There’s a point I want to make with this column, but the subject matter is too personal for me to just graze without a brief setup. So please bear with me as I take you on a journey down that proverbial second path in the woods, before we reach our emptying point and you reach your point of disembarkation.

I have this little pleasure that I like to indulge in this time of year. I’m trying to make it into a family tradition, but time’s reserve will be the Pitluk family tradition determiner.

My girls are growing up, you see, and I know that before too long, they won’t necessarily look forward to spending a long weekend with the family. That’s what I hear from many of the friends I meet in the sky when we engage in my other favorite little pleasure, which is swapping family stories when I’m up here and the fam’s back there. You’ve instructed me to cherish these moments — these times when my girls still think their daddy is stamped from pure steel and not the graying older man that time’s reserve is making him. It chokes me up to even think that such a day might come, yet you’ve informed me that I’m about to learn one of life’s lessons, and I am the consummate student. As a student, regardless of the many years of higher education I have under my belt, my greatest and most important education has occurred in the last two years from my friends in the sky. I not only believe this, I preach it as gospel: Don’t squander your sky hours with iPods or iPads or iAnything that might distract you from a golden opportunity.

That gentleman sitting next to you right now, you see, holds a Ph.D. in economics from Stanford. The lady on your right is a corporate lawyer with a wealth of trial stories as well as a life story that has more valleys than peaks, as is too often the case with corporate lawyers.

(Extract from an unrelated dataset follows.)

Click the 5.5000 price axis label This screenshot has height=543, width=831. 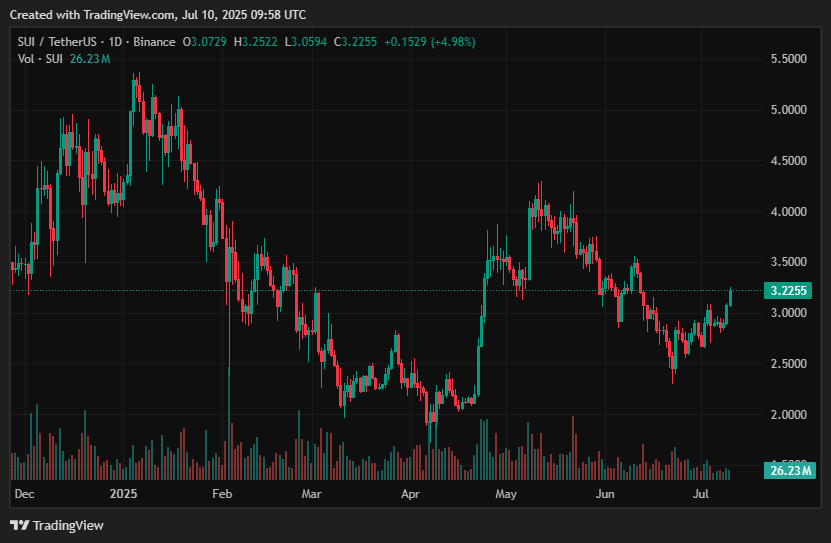(x=789, y=59)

Talk to her and you’ll see. The kid in the seat behind you is a Juilliard-trained classical violinist. That other kid, in front of you, can teach you survival skills in the South Bronx.

I love bringing my girls up to the troposphere every December because I’m teaching them a lesson right now. Or more accurate still, you’re teaching them a lesson. This is how you learn, my friends. Once you realize that someone close to you — perhaps next to you — is smarter than you in some regard, you have a perfect fixed opportunity to extract knowledge and then to pass it on. My girls, although of tender daddy-is-Superman years, are learning a lesson that no conventional school will teach them. And the fact that this lesson can be taught in my favorite setting, at my favorite altitude, from my favorite lecture hall, with my favorite professors and en route to my favorite university is akin to getting a prime spot in a popular class on your college campus, taught by that professor who lives on TV and whom everyone wants.

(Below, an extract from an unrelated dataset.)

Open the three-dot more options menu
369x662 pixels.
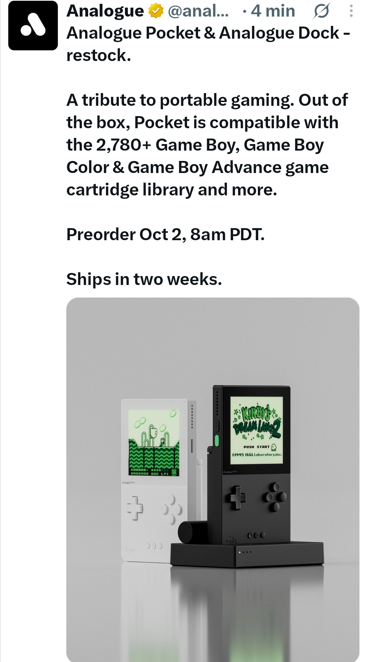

This is the best time of the year to expand your knowledge, and for all the right reasons. The prospect of turning the dial over one more time and wiping the slate is exhilarating. As is the place where I’m bringing my family right now — the world’s premier destination for forward thinking and object lessons.

New York City around the holidays is, bar none, the most magical place on the planet. The sky’s a romantic blue-gray, which accents the warm glow of the yellow streetlights and the decorated storefronts. Blankets of snow make Central Park look celestial, and the folks strolling the avenues in their trendy winter fashions make winter’s cold look cool. This is all a part of my daughters’ — and my own — education. New York City in the winter is an intellectual and cultural experience unlike any other they’ll receive in school: in any school, anywhere in the world. And I know this for a fact; I’ve been around.

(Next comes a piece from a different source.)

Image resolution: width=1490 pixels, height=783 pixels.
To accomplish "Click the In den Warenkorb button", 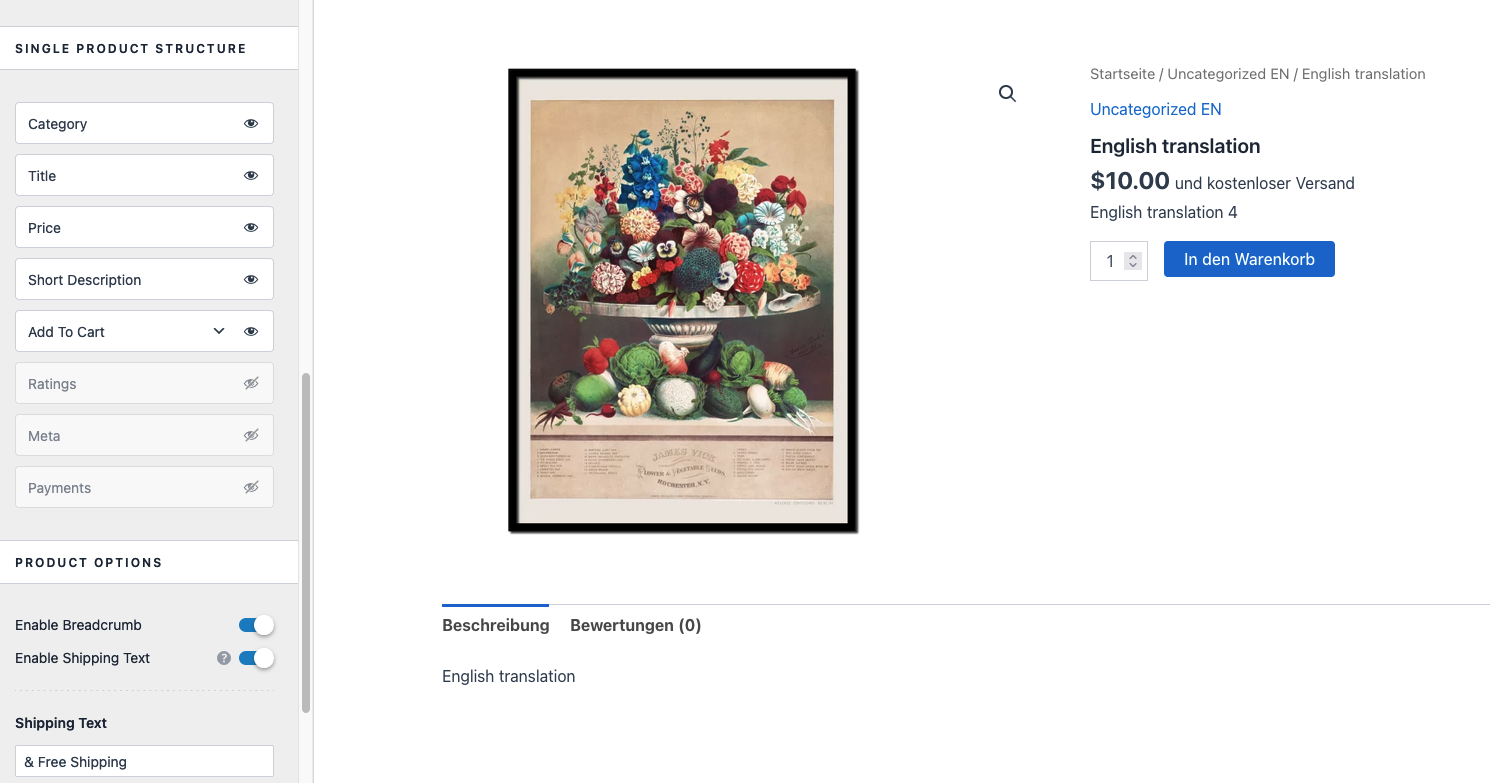I will tap(1249, 259).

If there’s one person in this city of more than eight million that knows the point I’m trying to make better than anyone, it’s Donald Trump. In the 1970s, he was becoming a household name in New York business circles. In the 1980s and ’90s, he crossed over into the financial and architectural realms with Trump Tower. And in the new millennium, he’s become a worldwide pop-cultural icon because of his prime-time The Apprentice, in which he managed to make the phrase “You’re fired!” entertaining. That’s why I approached him to write our cover story (which you’ll find on page 28), an unprecedented move in American Way history. The way I see it: When The Don is at the lectern, we can all stand to learn a thing or two; he’s been around.

Perhaps the only sight prettier than New York City in the winter is New York City in the winter by air. A fresh snowfall takes the anxiety of encountering all that concrete and steel out of the Big Apple. I lived in NYC for years and developed my own favorite neighborhoods and special niches, but on this trip, I’m letting The Don plan my family’s itinerary. My daughters and I will all be smarter for it.

Welcome to beautiful, peaceful New York. Your professor will be here in a minute. School is in session.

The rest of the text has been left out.